| From the abstract: “Consistent with prior work, our results show that access to GPT-4 significantly improves performance (48% improvement for GPT Base and 127% for GPT Tutor). However, we additionally find that when access is subsequently taken away, students actually perform worse than those who never had access (17% reduction for GPT Base).” Kids who use ChatGPT do actually “significantly” better according to the authors. Now I don’t know if significantly means statistically significant here because I haven’t read the methodology but 127% increase in performance must be something. That said, that’s a clickbaity title if I’ve ever seen one. Edit: Upon closer reading, the increase in performance is statistically significant. Also “access to GPT“ in this case is having GPT open while solving the problems, not studying with GPT and then solving the problems, which was my first understanding from the clickbaity title. Results are not terribly surprising in that regard. |
If this is your takeaway you misread the paper. Students have access to GPT (if they have access, the control didn't) while working through practice problems. Not for the exam itself. From the paper in the experimental design section:
> Each session has three parts:
> 1. In the first part, teachers review a topic (e.g., combinatorics) previously covered in the course, and solve one or more examples on the board. This part is identical to a standard high school one-to-many (i.e., teacher-to-students) lecture.
> 2. The second part is an assisted practice period, where students solve a sequence of exercises designed by teachers to reinforce the covered concept. Our randomized intervention (described in more detail below) only affects this second, self-study part.

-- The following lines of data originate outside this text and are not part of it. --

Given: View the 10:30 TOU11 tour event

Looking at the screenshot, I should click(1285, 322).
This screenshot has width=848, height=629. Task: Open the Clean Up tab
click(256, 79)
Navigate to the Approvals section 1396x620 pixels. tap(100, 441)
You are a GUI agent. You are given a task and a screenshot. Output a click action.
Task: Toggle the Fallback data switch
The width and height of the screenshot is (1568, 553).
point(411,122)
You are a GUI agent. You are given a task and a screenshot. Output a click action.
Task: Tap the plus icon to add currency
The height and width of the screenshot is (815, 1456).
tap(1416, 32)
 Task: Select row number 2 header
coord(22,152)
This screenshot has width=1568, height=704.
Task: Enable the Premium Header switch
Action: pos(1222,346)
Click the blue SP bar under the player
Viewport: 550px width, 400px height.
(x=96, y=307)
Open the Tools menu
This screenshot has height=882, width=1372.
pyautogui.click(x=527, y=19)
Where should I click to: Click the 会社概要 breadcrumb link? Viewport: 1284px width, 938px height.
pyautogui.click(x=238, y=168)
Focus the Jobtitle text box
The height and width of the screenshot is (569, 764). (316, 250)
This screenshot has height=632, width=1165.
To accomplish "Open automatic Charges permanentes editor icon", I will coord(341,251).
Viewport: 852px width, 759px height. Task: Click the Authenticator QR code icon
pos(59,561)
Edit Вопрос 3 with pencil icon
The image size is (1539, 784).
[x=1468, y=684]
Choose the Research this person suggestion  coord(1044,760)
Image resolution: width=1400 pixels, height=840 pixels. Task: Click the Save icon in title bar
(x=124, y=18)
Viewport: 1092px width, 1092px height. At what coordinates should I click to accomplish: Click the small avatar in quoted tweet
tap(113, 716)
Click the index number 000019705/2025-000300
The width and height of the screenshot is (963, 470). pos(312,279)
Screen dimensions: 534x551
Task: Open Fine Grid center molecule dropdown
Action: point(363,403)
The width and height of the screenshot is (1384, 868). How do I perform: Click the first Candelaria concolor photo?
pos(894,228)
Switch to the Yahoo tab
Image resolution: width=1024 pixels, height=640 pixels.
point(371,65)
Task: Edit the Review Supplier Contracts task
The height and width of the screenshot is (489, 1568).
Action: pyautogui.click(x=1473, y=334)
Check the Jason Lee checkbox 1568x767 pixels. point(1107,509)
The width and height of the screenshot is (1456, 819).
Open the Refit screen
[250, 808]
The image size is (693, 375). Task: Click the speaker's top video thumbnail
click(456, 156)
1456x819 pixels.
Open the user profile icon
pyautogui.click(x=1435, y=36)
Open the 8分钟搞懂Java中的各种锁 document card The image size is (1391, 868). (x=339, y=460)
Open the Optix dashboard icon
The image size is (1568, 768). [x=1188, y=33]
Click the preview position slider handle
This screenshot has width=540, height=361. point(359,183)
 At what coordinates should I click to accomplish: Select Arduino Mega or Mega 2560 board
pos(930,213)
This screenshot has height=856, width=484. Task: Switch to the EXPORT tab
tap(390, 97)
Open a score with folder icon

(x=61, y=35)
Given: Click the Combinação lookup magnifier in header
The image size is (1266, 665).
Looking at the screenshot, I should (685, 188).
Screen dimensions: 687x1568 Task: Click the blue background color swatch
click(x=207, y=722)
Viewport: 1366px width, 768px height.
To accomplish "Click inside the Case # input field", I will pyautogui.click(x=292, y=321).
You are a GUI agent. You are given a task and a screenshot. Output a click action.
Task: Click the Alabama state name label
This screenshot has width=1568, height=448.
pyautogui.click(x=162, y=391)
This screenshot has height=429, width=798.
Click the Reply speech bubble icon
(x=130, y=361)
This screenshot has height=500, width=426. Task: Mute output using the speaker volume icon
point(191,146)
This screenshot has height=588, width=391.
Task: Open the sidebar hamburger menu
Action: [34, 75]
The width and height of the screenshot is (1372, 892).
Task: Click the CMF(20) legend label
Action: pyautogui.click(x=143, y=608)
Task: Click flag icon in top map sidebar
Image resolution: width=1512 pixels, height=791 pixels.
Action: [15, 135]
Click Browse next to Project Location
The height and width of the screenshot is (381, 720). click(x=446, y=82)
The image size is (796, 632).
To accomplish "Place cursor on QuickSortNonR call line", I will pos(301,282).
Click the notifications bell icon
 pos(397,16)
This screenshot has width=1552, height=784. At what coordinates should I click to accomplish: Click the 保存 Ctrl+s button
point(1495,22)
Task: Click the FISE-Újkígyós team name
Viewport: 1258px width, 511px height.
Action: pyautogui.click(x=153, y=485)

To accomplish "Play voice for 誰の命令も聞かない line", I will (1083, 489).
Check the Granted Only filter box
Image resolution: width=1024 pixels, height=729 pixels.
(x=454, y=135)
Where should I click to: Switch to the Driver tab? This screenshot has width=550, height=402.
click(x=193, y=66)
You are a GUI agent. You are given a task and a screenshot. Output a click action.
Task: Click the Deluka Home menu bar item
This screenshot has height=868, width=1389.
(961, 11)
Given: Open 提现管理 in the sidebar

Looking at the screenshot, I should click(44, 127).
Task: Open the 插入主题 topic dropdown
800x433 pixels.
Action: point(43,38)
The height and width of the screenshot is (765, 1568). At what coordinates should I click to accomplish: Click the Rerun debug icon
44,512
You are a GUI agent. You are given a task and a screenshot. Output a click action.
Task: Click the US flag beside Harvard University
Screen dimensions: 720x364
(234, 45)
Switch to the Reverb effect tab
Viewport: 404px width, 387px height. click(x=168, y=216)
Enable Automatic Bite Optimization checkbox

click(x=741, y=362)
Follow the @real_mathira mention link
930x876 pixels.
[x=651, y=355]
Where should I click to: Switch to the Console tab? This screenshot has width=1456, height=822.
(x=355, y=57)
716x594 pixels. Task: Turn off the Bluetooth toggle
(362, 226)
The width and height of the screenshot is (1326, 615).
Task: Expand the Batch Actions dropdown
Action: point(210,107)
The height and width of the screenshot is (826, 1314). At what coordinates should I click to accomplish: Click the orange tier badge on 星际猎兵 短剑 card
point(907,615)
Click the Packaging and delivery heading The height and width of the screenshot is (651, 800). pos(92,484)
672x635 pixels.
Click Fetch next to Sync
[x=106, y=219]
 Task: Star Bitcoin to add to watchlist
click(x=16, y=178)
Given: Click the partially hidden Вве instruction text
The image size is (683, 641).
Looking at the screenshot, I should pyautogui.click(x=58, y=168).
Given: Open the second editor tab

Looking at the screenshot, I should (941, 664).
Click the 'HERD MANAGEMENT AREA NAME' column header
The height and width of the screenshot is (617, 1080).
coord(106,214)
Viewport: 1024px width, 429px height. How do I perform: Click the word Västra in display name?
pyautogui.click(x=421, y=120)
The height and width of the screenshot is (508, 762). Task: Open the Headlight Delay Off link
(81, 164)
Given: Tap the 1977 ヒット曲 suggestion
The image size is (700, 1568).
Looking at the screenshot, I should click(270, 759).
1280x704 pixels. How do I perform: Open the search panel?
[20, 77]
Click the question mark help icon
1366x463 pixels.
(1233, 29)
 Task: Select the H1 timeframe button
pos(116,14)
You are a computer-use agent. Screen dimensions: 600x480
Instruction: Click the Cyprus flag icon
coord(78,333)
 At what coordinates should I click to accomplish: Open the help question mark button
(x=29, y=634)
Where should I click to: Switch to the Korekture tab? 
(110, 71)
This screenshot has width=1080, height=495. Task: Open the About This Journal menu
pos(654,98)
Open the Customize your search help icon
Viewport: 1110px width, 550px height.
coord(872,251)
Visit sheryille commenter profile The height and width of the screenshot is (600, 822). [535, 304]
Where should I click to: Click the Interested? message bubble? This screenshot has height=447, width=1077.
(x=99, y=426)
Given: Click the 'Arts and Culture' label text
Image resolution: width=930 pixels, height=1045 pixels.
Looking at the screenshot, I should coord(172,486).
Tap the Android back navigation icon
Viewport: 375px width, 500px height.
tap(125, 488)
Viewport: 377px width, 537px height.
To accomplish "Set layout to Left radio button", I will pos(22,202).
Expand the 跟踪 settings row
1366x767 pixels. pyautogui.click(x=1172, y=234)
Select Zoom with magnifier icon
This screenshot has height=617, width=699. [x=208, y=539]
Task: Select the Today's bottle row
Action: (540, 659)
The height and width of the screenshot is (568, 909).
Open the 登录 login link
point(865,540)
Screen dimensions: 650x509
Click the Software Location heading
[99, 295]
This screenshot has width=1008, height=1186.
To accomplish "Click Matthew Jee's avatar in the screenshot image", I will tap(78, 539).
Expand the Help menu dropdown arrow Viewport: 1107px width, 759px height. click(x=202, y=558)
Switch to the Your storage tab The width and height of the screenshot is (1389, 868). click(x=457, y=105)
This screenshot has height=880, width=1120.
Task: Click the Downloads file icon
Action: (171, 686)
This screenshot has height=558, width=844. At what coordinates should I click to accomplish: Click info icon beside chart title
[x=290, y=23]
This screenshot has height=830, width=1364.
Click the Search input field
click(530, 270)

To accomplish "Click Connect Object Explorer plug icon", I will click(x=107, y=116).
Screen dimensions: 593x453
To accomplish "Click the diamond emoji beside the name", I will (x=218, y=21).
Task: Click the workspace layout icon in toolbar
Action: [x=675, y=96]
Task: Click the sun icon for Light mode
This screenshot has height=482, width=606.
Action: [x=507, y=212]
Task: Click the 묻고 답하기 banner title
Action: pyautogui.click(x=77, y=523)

> 3. The third part is an unassisted evaluation, where students take a closed-book, closed laptop exam. Importantly, each problem in the exam corresponds to a conceptually very similar practice problem from the previous part—this design was chosen to help students practice the key concepts needed to perform well on the exam.
Students with GPT (either form) did better during the practice problem portion and then worse during the actual exam (without GPT access) than students in the control.